Saw a spike chasing a doe this morning hope to see better tomorrow.


----------



## joedublin

I'll be up there in Grady Dec.7-13...I'll let you know what I see then....it should be good by that time. I'm after a 12 point that I've tried to get for the past 2 seasons.


----------



## bilgerat

saw 3 bucks at River creek in 2 1/2 days, 2 were 8 points , one at dawn and one at dark, they were alone just cruising , and the  third was a young spike following a doe at 9:30 am., The second 8 was a big mature buck in the 130 range, too bad I had already filled My buck tag with first smaller 8


----------



## southGAlefty

Bundle up boys the end of the week looks cold. Thank God for this rain!


----------



## southGAlefty

I killed a nice 9 this morning coming to a grunt looking for a fight. He had been fighting in the last day or so, had a fresh split ear that had not even scabbed over and a busted G3 that was still white inside. Weighed 190lbs on the dot. Y'all get in the woods if you can, it's happening.


----------



## Buckfever

Congrats southGAlefty!


----------



## southGAlefty

Anybody able to hunt this weekend?


----------



## Joelb07

Coming up Wednesday to hunt through the weekend. How's it looking?


----------



## diehardhunter64

Shot a 3 yr old 8 pt Fri PM. 175 lbs. Out cruising early(4:45).


----------



## Joelb07

That's in Thomas county or Grady?


----------



## joedublin

We're about the last ones in SW Georgia here in Whigham to have the deer go in rut. It's just about ready to bust wide open in the next week or so.


----------



## southGAlefty

I watched a 2.5 year old 6 point bumping does around this afternoon in Grady. The next 10 days should be good.


----------



## Pointpuller

They have turned on in South Grady.  Had a mature 8pt. Friday pm at 12yds.  He never quite gave it up to the recurve.  Had 2 chases this morning.  Saw 3 young bucks and 7 does.


----------



## diehardhunter64

Joelb07 said:


> That's in Thomas county or Grady?



Thomas(West)


----------



## slipknot

Woodsman69 said:


> Buddy of mine killed a 219 pound 10 point near Whigham yesterday. He sent me a pic of the scale's reading and its legit.

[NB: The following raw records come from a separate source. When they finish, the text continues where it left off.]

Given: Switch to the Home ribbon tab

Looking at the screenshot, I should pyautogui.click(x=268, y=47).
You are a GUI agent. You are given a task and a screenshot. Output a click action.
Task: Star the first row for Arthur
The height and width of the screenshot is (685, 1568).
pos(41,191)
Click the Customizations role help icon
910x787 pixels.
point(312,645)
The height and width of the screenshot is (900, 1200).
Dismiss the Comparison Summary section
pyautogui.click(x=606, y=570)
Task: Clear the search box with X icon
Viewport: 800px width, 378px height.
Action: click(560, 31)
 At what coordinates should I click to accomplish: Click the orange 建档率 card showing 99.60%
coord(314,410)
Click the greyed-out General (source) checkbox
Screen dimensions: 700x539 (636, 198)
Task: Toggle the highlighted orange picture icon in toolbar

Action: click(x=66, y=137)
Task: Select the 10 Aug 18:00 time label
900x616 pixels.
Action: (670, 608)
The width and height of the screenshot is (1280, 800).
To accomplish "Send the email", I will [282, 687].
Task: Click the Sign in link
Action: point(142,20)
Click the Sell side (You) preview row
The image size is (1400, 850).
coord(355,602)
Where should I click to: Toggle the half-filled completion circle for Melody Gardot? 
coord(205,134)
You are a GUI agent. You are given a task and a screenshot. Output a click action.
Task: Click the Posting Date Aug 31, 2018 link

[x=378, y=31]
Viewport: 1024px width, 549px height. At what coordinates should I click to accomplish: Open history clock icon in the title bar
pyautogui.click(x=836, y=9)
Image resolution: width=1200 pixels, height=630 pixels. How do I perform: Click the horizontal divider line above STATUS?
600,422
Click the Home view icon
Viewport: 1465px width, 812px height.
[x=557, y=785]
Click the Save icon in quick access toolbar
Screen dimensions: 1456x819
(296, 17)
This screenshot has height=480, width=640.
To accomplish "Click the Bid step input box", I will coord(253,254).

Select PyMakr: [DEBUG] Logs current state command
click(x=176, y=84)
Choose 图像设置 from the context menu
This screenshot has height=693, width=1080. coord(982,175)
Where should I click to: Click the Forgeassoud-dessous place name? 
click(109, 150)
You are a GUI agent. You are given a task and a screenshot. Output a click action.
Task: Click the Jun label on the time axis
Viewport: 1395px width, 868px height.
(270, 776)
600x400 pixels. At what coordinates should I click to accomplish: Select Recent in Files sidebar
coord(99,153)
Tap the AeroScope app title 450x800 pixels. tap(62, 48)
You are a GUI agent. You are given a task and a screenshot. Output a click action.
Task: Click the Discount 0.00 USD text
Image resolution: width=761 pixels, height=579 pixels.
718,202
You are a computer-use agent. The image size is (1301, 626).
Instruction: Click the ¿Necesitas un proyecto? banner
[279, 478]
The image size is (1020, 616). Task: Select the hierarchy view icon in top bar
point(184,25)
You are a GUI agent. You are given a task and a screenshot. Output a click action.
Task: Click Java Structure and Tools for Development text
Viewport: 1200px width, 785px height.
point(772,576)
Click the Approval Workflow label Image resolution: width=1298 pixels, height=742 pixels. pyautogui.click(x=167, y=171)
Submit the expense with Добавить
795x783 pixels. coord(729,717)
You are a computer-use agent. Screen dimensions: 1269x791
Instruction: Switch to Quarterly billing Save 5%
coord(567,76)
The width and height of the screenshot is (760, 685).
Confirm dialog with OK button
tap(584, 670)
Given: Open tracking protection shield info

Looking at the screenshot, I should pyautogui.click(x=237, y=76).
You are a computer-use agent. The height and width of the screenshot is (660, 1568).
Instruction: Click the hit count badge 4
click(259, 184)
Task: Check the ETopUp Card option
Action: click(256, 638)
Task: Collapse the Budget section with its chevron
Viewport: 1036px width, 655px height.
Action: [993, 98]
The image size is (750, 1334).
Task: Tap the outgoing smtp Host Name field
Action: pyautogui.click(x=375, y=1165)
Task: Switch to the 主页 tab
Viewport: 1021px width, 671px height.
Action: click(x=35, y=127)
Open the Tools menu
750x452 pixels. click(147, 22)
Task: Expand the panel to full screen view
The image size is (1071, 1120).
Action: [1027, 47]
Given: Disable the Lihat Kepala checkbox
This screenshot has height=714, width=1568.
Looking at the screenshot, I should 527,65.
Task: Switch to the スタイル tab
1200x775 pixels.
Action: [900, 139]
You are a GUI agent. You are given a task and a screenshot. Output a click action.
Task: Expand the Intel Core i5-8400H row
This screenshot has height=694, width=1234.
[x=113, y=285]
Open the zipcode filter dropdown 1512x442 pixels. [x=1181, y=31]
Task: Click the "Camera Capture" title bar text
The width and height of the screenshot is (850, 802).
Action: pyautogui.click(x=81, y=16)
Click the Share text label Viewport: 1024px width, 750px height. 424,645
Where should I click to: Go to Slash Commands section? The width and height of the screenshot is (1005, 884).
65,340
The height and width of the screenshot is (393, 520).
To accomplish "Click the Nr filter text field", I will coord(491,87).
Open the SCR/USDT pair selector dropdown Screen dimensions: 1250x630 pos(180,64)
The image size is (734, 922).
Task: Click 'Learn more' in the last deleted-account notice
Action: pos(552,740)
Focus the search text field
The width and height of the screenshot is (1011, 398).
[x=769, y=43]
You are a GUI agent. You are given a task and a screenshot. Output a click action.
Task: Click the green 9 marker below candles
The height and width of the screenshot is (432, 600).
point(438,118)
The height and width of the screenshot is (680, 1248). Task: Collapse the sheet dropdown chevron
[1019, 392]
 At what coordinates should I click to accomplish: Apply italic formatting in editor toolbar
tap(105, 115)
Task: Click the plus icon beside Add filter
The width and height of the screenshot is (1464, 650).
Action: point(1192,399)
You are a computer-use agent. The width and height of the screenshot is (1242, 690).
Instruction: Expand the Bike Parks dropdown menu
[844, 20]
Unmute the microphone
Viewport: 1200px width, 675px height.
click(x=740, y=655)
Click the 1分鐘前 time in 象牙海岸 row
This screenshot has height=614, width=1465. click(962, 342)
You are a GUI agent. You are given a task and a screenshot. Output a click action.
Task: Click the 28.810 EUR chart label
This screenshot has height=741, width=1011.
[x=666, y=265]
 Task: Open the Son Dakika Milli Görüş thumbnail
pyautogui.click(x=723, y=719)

Well lets see this Buck...


----------



## Pointpuller

Killed an 8pt. this morning with recurve.  Another member killed a big 9pt.  Both were cruising in South Grady.


----------



## southGAlefty

Merry Christmas guys!


----------



## joedublin

lefty...any movement up there in Grady County...planning to be there for the last week of the season......Joe


----------



## southGAlefty

Been kinda slow since the heat hit. Was seeing good chasing right up until Christmas Eve. My neighbor killed a pretty good 8 I had pictures of on Christmas morning. I'm still seeing does but the buck sightings have gone down the last couple days. Cold snap will help.


----------



## Mako22

A big eight point was seen in daylight yesterday crossing Joiner road by the bridge over that creek there.


----------



## dblnranch

*Kinda slow in Whigham..*

...this was the only thing coming in close to a buddy's stand last night who hunts near Whigham.  Yup, a kind fellow member parked under his stand.

We'll the rut sure must be about in full swing because the yahoo hunters have rolled into town!


----------



## Mako22

dblnranch said:


> ...this was the only thing coming in close to a buddy's stand last night who hunts near Whigham.  Yup, a kind fellow member parked under his stand.
> 
> We'll the rut sure must be about in full swing because the yahoo hunters have rolled into town!



Really you sure there isn't more to this story?


----------



## southGAlefty

Anybody still grinding it out? I had a couple new bucks show up on camera on one of my places the week of Christmas, no daylight pictures though. I will be spending the last week of the season on that place hoping one of them slips up.


----------



## Mako22

southGAlefty said:


> Anybody still grinding it out? I had a couple new bucks show up on camera on one of my places the week of Christmas, no daylight pictures though. I will be spending the last week of the season on that place hoping one of them slips up.



Some big bucks still being seen and shot near Whigham


----------



## joedublin

I'll be up there in Whigham for this last try at snaggin' that big 10 point that I've been chasing for the past 3 years. Wish me luck !


----------



## sevenmag

Killed a good one between Whigham and Cairo on the 19th, wasn't stinking or anything. It has slowed down alot since.


----------



## TripleD

how did folks make out in this cold weather? Didn't see much during the day but cameras showed some bucks at night of course....same old story, right?


----------



## southGAlefty

TripleD said:


> how did folks make out in this cold weather? Didn't see much during the day but cameras showed some bucks at night of course....same old story, right?



Par for the course in my neck of the woods as well. Been a good year though. Only 9 more months to go if the good Lord's willing!


----------



## slipknot

Season synopsis in a nutshell....VERY slow for me in Thomas Co.


----------



## jimbar

We hunted in west Thomas county and South Grady. Was VERY slow for us also especially after thanksgiving.


----------